Watch a Congressional Candidate Shoot Down a 'Government Drone'

House contender Matt Rosendale of Montana wants Big Brother out of his airspace.

As a "government drone" hovers over Matt Rosendale, the Republican House candidate from Montana tells the camera what he thinks of government overreach, regulation, and "spying on our citizens."

Then, standing in front of an ATV, Rosendale coolly puts a rifle to his shoulder, looks up through the sight and "downs" the drone with a single shot.

"The federal government is too big and too powerful," Rosendale says. "I'm ready to stand tall for freedom and get Washington out of our lives," he says.

Rosendale is trying to stand out in a five-way primary for Montana's at-large seat in the House.

Sporting a barn jacket and a flattop buzz cut, the state senator lowers the rifle and pledges to get the feds off his constituents' backs—or at least not hovering over their heads.

Montana is among the states that prohibit law enforcement from using drones without a warrant. On the federal level, U.S. Customs and Border Protection runs surveillance operations with its nine-drone fleet.

Customs also loaned its drones to other agencies for surveillance missions 700 times over a three-year period, including to state and local departments. The Electronic Frontier Foundation and other advocacy groups have expressed concern that these missions have strayed from the government's border-security directive.

Though it's unlikely the government has sent drones buzzing over Rosendale's property, which is in a small town not particularly close to the Canadian border, he's tapping into the sentiment that helped fuel Sen. Rand Paul's drone filibuster last year.

Paul envisioned a scenario in which the government could use a drone to take out an American "in a cafe in San Francisco" so long as the target was suspected of being a terrorist.
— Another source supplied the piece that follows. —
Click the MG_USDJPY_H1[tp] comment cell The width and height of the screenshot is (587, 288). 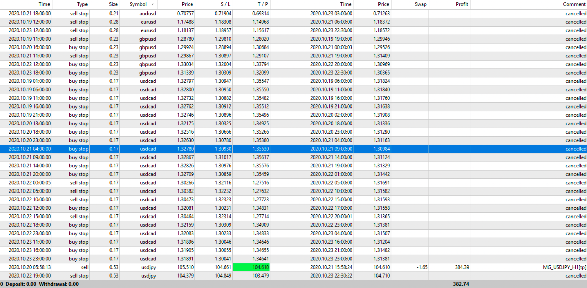564,267
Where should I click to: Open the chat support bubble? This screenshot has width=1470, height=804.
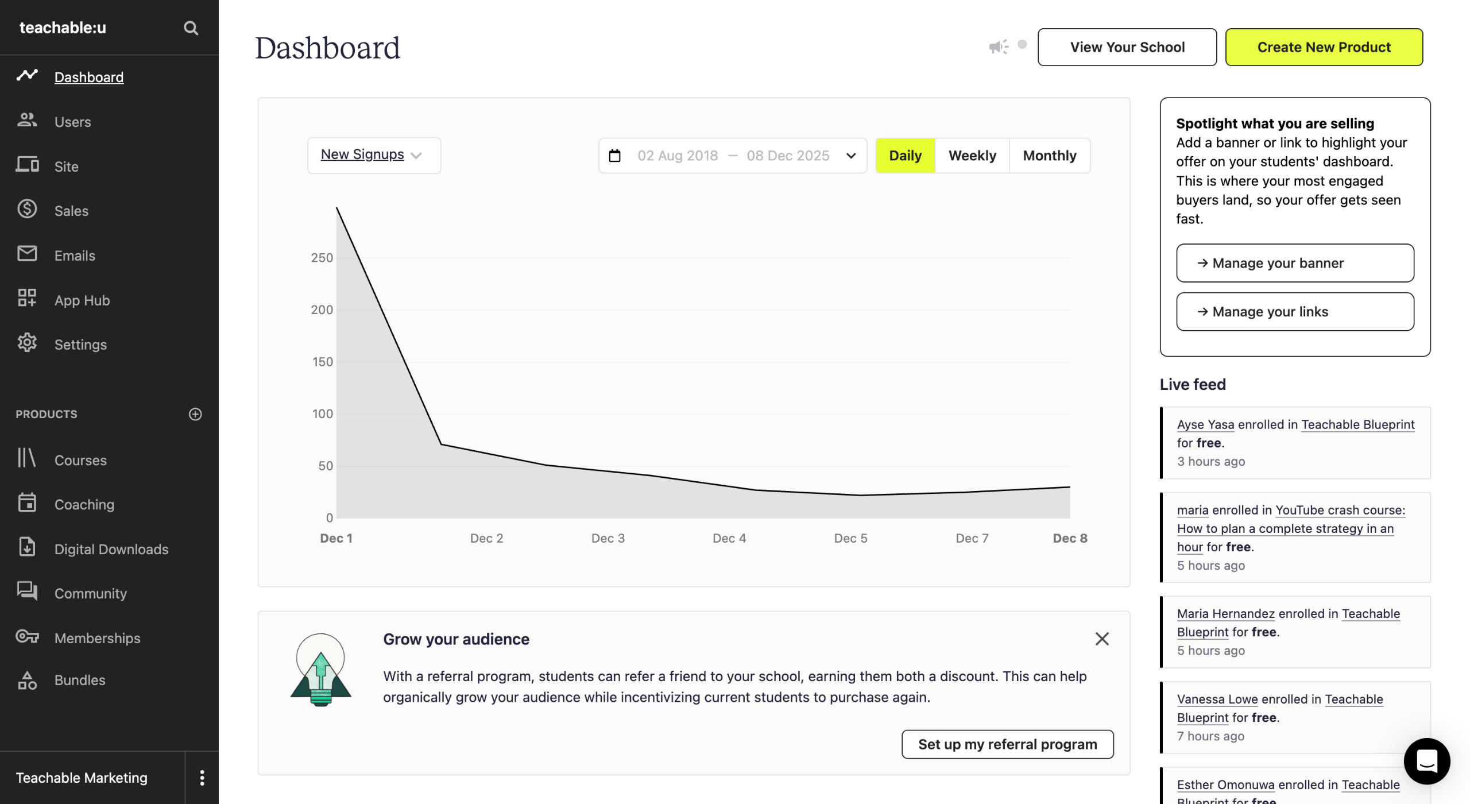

The Obama administration responded that Americans not engaged in combat would not be the target of drone strikes on U.S. soil.

Still, some—and not just Republicans—are concerned that the government's growing use of drones could lead to privacy overreaches if not kept in check. Sen. Dianne Feinstein, D-Calif., said earlier this year a drone spied into her house and called for guidelines for law-enforcement use of the technology. The ACLU and Electronic Frontier Foundation are among groups who hope to set strict boundaries for drone use by the government.

Shooting down a drone, however, is illegal, according to the Federal Aviation Administration.

Here's how the agency responded when a small town in Colorado made it legal to hunt drones: "A [drone] hit by gunfire could crash, causing damage to persons or property on the ground, or it could collide with other objects in the air. Shooting at an unmanned aircraft could result in criminal or civil liability, just as would firing at a manned airplane."

Rosendale isn't the first candidate to send a bullet at a chosen specter of big government. Obamacare and cap-and-trade have previously found themselves in candidates' crosshairs.